Look for "Image resolution: width=730" in the entries below. Then write out exactly the line that holds it and every line after it, to the last, and nothing else.

(Dataset records)
>>

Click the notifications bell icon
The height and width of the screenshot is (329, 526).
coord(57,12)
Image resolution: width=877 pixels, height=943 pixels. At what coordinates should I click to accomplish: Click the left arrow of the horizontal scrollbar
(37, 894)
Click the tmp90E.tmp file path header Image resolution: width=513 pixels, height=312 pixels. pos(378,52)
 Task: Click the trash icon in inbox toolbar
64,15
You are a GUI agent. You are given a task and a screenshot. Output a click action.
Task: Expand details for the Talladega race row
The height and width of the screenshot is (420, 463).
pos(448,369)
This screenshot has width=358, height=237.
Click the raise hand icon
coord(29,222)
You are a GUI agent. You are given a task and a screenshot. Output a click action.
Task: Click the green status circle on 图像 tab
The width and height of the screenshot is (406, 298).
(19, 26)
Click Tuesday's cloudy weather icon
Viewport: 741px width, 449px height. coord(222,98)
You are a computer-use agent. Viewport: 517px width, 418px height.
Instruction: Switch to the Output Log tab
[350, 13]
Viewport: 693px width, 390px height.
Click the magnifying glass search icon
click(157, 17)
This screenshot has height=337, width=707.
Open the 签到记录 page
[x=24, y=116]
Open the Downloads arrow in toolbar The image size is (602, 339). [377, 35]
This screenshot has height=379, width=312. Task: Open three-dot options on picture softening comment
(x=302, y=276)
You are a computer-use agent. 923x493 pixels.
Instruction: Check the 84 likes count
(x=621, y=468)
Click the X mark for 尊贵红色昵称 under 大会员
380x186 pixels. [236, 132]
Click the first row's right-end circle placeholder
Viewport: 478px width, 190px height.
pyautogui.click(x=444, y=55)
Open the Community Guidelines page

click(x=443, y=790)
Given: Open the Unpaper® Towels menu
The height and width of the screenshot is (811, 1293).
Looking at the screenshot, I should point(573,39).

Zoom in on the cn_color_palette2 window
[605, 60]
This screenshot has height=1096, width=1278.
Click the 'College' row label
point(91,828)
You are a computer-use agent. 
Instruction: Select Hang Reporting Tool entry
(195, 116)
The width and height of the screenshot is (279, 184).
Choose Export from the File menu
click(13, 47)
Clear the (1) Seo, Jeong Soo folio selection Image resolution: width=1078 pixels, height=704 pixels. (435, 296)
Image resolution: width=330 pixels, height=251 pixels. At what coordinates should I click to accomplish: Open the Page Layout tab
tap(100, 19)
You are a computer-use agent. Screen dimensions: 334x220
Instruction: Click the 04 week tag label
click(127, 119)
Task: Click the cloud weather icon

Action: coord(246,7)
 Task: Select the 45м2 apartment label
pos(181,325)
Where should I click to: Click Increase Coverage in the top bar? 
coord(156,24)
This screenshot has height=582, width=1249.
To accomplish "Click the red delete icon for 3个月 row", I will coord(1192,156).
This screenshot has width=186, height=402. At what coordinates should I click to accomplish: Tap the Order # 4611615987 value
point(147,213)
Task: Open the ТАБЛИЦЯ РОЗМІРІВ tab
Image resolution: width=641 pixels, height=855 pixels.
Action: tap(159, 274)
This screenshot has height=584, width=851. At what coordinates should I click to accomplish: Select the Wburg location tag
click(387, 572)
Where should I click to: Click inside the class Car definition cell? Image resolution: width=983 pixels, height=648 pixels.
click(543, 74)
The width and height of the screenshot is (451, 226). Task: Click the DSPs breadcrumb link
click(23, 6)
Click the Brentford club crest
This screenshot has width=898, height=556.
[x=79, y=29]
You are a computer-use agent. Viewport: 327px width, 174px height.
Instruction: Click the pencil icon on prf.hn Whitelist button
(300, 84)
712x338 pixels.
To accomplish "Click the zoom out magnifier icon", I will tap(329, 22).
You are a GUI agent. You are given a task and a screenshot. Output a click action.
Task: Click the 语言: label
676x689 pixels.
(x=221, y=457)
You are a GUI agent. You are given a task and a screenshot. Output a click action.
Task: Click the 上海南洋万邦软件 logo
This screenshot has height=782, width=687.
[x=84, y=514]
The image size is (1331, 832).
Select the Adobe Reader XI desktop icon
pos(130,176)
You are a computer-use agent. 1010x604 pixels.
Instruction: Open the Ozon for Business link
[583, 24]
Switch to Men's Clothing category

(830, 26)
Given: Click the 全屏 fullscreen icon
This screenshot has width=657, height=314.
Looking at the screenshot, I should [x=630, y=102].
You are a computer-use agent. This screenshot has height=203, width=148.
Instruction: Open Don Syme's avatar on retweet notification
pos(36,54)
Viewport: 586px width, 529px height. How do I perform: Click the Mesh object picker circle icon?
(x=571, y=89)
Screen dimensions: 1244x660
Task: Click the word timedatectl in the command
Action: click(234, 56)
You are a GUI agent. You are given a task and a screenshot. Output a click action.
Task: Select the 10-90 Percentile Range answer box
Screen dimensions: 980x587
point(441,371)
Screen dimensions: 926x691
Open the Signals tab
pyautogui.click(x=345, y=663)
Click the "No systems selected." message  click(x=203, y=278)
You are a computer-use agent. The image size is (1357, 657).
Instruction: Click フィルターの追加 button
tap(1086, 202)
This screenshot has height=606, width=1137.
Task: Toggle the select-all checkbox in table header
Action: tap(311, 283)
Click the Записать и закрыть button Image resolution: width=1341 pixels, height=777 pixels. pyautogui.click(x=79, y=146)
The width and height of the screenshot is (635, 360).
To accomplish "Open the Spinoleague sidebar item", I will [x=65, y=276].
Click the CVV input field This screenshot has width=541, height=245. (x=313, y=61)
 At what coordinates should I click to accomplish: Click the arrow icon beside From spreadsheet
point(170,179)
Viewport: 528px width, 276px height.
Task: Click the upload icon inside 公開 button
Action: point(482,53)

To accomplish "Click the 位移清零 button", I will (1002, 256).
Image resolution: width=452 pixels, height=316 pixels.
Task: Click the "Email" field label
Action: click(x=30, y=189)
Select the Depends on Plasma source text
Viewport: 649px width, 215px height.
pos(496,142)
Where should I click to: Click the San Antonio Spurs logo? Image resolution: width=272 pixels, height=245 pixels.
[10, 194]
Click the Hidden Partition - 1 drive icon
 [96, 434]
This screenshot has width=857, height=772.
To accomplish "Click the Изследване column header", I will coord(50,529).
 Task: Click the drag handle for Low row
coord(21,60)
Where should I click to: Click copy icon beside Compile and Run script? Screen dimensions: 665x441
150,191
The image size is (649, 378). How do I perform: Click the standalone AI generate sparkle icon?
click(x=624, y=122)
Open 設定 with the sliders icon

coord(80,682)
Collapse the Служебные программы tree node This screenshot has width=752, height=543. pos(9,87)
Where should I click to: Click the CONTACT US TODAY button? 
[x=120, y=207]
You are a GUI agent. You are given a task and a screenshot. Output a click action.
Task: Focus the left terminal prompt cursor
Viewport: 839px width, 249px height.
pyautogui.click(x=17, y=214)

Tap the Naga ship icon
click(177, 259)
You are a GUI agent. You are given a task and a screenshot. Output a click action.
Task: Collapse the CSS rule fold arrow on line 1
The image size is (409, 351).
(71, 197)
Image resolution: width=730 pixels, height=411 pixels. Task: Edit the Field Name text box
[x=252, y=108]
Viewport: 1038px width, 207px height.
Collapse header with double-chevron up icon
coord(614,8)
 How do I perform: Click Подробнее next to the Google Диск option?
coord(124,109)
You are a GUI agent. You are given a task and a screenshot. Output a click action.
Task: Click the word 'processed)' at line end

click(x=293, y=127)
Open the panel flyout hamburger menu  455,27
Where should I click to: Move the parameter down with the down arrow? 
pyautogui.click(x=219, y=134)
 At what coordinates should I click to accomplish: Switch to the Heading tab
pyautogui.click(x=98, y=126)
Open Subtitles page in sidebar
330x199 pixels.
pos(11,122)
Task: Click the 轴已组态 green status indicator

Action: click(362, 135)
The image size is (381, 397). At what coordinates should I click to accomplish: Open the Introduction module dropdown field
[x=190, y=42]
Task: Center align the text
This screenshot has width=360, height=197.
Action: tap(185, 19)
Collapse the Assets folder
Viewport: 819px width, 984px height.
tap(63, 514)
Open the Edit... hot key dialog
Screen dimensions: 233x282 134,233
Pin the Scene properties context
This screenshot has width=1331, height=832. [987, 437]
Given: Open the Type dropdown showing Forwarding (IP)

<<

▶ [Answer area]:
Image resolution: width=730 pixels, height=411 pixels. Task: Edit the Field Name text box
[x=252, y=108]
Viewport: 1038px width, 207px height.
Collapse header with double-chevron up icon
coord(614,8)
 How do I perform: Click Подробнее next to the Google Диск option?
coord(124,109)
You are a GUI agent. You are given a task and a screenshot. Output a click action.
Task: Click the word 'processed)' at line end

click(x=293, y=127)
Open the panel flyout hamburger menu  455,27
Where should I click to: Move the parameter down with the down arrow? 
pyautogui.click(x=219, y=134)
 At what coordinates should I click to accomplish: Switch to the Heading tab
pyautogui.click(x=98, y=126)
Open Subtitles page in sidebar
330x199 pixels.
pos(11,122)
Task: Click the 轴已组态 green status indicator

Action: click(362, 135)
The image size is (381, 397). At what coordinates should I click to accomplish: Open the Introduction module dropdown field
[x=190, y=42]
Task: Center align the text
This screenshot has width=360, height=197.
Action: tap(185, 19)
Collapse the Assets folder
Viewport: 819px width, 984px height.
tap(63, 514)
Open the Edit... hot key dialog
Screen dimensions: 233x282 134,233
Pin the Scene properties context
This screenshot has width=1331, height=832. [987, 437]
Given: Open the Type dropdown showing Forwarding (IP)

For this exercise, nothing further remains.